Movida, lite e poi il sangue: quattro minorenni arrestati

Aggressione brutale nella notte: due ventenni accoltellati dopo una lite. Arrestati quattro minorenni accusati di tentato omicidio e lesioni.

Milano – Alle prime luci dell’alba i carabinieri della compagnia di Milano Porta Monforte hanno eseguito un’ordinanza di custodia cautelare emessa dal Gip presso l’Istituto penitenziario Minorile C. “Beccaria”, su richiesta della Procura della Repubblica presso il Tribunale per i minorenni meneghino, nei confronti di 4 minorenni:

– Due 17enni italiani di seconda generazione;
– Due 16enni dello Sri Lanka;
gravemente indiziati di tentato omicidio in concorso, porto d’armi e lesioni aggravate.

### ESERCIZI DA SVOLGERE
a - Come si traduce in inglese questa frase dell'articolo sui quattro minorenni arrestati: «Aggressione brutale nella notte: due ventenni accoltellati dopo una lite.»?
b - Rispondi a queste domande sull'articolo sui quattro minorenni arrestati:
(i) Quale compagnia dei carabinieri ha eseguito l'ordinanza di custodia cautelare?
(ii) Quanti anni hanno i due minorenni dello Sri Lanka?
(iii) Quante persone sono state accoltellate, e di che età?
c - Come prosegue l'articolo sui quattro minorenni arrestati? Riprendilo subito dopo l'ultima frase.
I dati che seguono non servono a nulla in questo lavoro.

### DATI FORNITI
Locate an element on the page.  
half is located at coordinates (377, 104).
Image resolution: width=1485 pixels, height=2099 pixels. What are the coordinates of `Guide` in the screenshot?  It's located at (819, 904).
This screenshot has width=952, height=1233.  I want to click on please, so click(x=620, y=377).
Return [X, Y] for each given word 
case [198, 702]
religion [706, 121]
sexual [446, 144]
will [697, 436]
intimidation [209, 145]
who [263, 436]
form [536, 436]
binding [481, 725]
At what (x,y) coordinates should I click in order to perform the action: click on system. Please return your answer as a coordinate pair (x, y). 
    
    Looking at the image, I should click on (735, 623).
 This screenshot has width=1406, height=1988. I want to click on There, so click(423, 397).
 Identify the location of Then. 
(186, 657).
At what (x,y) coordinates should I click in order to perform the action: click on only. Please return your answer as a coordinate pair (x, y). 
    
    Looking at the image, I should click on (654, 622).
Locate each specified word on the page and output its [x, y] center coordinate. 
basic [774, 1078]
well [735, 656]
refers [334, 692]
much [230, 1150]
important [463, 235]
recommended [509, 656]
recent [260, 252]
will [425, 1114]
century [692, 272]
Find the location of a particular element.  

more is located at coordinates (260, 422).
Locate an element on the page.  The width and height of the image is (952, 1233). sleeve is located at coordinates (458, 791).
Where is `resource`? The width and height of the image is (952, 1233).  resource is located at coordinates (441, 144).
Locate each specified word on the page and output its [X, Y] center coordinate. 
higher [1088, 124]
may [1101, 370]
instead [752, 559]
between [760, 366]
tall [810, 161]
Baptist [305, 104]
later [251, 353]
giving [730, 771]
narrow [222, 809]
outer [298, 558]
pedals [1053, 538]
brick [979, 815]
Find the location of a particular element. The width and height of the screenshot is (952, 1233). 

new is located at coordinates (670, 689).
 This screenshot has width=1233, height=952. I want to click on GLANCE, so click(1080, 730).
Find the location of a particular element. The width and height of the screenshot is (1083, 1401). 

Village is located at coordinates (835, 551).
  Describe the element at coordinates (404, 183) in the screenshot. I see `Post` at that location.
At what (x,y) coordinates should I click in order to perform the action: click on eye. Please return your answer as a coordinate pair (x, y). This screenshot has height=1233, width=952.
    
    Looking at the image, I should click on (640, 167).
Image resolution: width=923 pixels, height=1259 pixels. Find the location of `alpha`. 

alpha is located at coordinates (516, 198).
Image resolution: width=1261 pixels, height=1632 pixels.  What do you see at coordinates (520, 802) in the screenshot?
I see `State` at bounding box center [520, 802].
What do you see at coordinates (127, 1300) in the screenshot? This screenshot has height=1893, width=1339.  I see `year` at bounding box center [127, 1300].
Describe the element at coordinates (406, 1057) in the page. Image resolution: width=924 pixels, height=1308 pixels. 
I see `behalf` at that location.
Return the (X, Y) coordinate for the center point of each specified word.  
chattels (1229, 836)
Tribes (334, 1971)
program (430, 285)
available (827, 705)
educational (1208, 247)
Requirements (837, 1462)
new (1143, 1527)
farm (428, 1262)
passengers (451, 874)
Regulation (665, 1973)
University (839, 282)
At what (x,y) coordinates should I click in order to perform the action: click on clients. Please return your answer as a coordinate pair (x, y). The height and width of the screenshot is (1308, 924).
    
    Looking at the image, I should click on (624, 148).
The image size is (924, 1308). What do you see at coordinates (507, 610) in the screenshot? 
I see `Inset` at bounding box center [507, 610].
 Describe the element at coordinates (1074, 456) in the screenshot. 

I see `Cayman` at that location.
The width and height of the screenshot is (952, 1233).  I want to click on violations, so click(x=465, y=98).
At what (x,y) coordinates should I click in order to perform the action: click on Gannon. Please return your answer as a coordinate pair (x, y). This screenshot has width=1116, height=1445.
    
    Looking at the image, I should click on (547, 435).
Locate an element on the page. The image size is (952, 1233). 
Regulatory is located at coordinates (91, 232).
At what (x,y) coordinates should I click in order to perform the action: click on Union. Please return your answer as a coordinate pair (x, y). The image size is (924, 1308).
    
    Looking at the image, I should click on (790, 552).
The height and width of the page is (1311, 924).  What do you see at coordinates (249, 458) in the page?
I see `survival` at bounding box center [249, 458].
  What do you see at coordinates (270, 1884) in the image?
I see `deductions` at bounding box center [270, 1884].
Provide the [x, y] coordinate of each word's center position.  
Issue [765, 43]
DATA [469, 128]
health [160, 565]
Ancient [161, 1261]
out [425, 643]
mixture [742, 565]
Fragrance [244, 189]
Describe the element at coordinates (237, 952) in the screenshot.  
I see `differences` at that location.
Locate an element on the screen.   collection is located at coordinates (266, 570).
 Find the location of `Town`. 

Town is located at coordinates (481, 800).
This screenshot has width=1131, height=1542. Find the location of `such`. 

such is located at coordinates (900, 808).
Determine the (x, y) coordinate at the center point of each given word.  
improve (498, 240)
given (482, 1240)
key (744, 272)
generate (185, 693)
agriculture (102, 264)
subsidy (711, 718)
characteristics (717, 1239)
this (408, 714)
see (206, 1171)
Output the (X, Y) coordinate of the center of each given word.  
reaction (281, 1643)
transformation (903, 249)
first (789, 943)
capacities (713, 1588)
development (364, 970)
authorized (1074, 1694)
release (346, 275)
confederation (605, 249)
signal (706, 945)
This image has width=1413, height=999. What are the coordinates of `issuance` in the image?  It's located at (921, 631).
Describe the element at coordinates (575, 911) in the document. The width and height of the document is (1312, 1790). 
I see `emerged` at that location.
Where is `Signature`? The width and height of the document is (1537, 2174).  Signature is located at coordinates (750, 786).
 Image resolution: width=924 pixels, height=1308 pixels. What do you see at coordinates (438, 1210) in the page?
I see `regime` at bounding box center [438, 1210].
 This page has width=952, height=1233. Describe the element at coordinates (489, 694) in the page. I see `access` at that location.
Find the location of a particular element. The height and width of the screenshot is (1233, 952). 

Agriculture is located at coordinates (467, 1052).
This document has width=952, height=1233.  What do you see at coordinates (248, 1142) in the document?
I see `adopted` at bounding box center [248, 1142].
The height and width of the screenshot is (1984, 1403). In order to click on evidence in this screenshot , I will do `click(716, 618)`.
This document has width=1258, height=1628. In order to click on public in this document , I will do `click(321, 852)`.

### RISPOSTE
a - Brutal assault in the night: two twenty-year-olds stabbed after a fight.

b -
(i) La compagnia di Milano Porta Monforte.
(ii) Sedici anni.
(iii) Due, entrambi ventenni.

c -
I fatti, ricostruiti dal Nucleo operativo della Compagnia carabinieri Milano Porta Monforte, risalgono alla notte del 1° febbraio 2026, in via Salasco, zona Porta Romana, dove i 4 minorenni hanno aggredito brutalmente due ventenni chiavennaschi, giunti a Milano per trascorrere una serata di movida. La vicenda ha avuto origine circa due ore prima, presso il McDonald’s di Porta Romana, dove il gruppo degli indagati ha incontrato le due vittime, tramite altri conoscenti in comune.

Durante la serata, una delle due persone offese aveva pronunciato in modo scherzoso la frase: “portarsi con sé le armi a Milano è da puttana’”. L’affermazione faceva riferimento al fatto che i membri del gruppo degli aggressori si fossero poco prima vantati di possedere un coltello a scatto, un tirapugni e dello spray al peperoncino. Sebbene inizialmente la frase non avesse scatenato reazioni, il gruppo ha successivamente raggiunto le vittime mentre queste si stavano allontanando per tornare a casa in piena notte, colpendo con calci e pugni il chiavennasco autore della frase “offensiva”.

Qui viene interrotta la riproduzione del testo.